TASK REQUIREMENTS
From the records below, extract only the lines running from the line with "This screenshot has height=812, width=1509." to the line with "Select the Street", both lines included, reproducing them exactly.

INFORMATION SUPPLIED
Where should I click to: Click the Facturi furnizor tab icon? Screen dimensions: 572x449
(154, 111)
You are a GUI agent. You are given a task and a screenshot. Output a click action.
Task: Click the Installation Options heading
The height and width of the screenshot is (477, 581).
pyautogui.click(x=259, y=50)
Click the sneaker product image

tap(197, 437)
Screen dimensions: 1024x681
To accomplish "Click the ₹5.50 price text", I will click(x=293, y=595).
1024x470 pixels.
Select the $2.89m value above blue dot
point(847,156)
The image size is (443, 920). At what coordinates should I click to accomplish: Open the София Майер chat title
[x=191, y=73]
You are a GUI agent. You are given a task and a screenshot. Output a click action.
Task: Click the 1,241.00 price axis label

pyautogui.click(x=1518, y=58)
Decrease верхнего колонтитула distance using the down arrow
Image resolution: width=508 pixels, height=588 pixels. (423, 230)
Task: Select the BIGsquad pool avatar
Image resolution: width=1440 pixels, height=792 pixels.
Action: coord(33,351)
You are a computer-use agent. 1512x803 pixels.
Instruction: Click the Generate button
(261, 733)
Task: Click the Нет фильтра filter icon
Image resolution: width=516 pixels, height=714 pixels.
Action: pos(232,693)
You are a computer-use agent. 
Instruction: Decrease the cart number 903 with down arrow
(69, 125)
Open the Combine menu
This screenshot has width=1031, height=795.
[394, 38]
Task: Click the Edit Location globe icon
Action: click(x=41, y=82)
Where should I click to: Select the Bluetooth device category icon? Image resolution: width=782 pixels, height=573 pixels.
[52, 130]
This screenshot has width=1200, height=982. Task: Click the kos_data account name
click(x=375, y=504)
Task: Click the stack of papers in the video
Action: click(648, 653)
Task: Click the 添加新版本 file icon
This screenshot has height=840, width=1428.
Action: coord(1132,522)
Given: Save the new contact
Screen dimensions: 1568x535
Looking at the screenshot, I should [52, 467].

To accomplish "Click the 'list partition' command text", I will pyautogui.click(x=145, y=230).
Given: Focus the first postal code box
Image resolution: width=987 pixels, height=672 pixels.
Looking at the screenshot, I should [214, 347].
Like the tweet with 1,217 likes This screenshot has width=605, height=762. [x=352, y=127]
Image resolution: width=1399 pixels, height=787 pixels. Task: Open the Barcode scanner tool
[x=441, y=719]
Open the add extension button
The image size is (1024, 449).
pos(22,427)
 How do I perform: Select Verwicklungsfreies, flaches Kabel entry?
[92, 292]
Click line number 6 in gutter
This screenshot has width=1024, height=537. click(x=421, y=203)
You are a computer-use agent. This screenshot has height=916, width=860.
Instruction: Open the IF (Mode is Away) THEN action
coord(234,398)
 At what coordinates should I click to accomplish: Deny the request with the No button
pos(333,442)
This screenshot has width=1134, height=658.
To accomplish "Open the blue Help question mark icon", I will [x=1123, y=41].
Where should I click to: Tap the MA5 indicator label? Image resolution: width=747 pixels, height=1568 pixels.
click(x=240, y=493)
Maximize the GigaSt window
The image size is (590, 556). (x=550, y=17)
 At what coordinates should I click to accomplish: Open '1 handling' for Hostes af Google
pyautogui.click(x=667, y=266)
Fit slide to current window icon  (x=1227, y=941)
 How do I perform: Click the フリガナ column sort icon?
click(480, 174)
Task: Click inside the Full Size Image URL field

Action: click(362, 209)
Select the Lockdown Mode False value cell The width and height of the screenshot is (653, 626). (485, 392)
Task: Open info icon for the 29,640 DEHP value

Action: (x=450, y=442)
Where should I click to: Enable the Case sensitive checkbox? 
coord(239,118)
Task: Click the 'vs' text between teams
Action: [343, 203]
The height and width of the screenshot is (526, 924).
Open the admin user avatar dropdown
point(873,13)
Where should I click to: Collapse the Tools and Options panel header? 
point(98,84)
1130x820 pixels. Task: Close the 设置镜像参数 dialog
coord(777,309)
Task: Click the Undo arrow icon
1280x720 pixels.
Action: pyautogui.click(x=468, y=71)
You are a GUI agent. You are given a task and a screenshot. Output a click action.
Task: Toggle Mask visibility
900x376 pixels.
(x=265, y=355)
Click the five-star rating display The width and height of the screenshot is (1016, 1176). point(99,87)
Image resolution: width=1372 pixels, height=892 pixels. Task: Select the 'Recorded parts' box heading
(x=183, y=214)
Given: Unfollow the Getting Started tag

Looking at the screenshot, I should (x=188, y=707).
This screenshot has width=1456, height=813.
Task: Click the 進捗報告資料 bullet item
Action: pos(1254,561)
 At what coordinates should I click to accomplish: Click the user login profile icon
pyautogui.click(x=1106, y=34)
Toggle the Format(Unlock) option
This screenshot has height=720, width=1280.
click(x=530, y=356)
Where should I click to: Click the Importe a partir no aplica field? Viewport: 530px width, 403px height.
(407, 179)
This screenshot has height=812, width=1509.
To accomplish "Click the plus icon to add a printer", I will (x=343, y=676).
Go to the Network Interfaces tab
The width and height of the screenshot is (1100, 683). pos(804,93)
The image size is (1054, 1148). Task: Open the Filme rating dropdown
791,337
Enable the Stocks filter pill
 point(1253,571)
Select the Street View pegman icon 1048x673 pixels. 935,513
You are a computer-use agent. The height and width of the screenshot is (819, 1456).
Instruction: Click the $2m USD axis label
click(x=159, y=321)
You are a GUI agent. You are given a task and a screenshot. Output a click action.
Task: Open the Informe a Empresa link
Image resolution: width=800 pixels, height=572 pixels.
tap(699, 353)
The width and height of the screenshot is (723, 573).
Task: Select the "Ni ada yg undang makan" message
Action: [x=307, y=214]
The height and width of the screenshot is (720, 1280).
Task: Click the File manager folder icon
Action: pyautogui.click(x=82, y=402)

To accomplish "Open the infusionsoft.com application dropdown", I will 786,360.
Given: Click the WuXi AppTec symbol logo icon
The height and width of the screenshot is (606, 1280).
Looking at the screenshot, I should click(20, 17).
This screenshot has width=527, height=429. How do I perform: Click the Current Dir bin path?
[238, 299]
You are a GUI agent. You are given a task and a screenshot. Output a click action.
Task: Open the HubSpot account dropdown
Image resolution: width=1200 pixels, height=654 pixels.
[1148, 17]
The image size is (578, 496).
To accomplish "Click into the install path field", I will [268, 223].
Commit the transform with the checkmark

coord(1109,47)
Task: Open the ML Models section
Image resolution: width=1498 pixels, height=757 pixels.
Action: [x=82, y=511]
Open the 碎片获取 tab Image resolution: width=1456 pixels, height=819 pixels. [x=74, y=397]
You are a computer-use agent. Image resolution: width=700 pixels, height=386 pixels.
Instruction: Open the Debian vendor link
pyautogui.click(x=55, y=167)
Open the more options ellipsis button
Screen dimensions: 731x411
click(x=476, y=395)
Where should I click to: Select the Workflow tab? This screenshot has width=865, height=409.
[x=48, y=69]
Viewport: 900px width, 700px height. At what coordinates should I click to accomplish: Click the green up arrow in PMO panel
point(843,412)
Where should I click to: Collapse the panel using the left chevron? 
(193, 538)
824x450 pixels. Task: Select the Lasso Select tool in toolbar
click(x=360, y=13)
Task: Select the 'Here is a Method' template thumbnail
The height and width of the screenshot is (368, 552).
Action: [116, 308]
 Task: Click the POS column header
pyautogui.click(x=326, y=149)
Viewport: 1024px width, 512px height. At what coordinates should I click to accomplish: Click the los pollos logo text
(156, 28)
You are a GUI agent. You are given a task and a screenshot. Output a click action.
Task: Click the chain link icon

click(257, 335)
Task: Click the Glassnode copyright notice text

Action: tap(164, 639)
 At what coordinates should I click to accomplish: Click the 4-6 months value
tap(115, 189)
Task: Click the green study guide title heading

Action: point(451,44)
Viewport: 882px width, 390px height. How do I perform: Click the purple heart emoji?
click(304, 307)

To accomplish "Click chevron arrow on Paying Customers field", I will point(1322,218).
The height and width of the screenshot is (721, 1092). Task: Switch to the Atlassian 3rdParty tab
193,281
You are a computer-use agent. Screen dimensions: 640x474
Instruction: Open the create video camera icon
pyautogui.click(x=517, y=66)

OUTPUT
This screenshot has height=812, width=1509.
To accomplish "Click the plus icon to add a printer", I will (x=343, y=676).
Go to the Network Interfaces tab
The width and height of the screenshot is (1100, 683). pos(804,93)
The image size is (1054, 1148). Task: Open the Filme rating dropdown
791,337
Enable the Stocks filter pill
 point(1253,571)
Select the Street View pegman icon 1048x673 pixels. 935,513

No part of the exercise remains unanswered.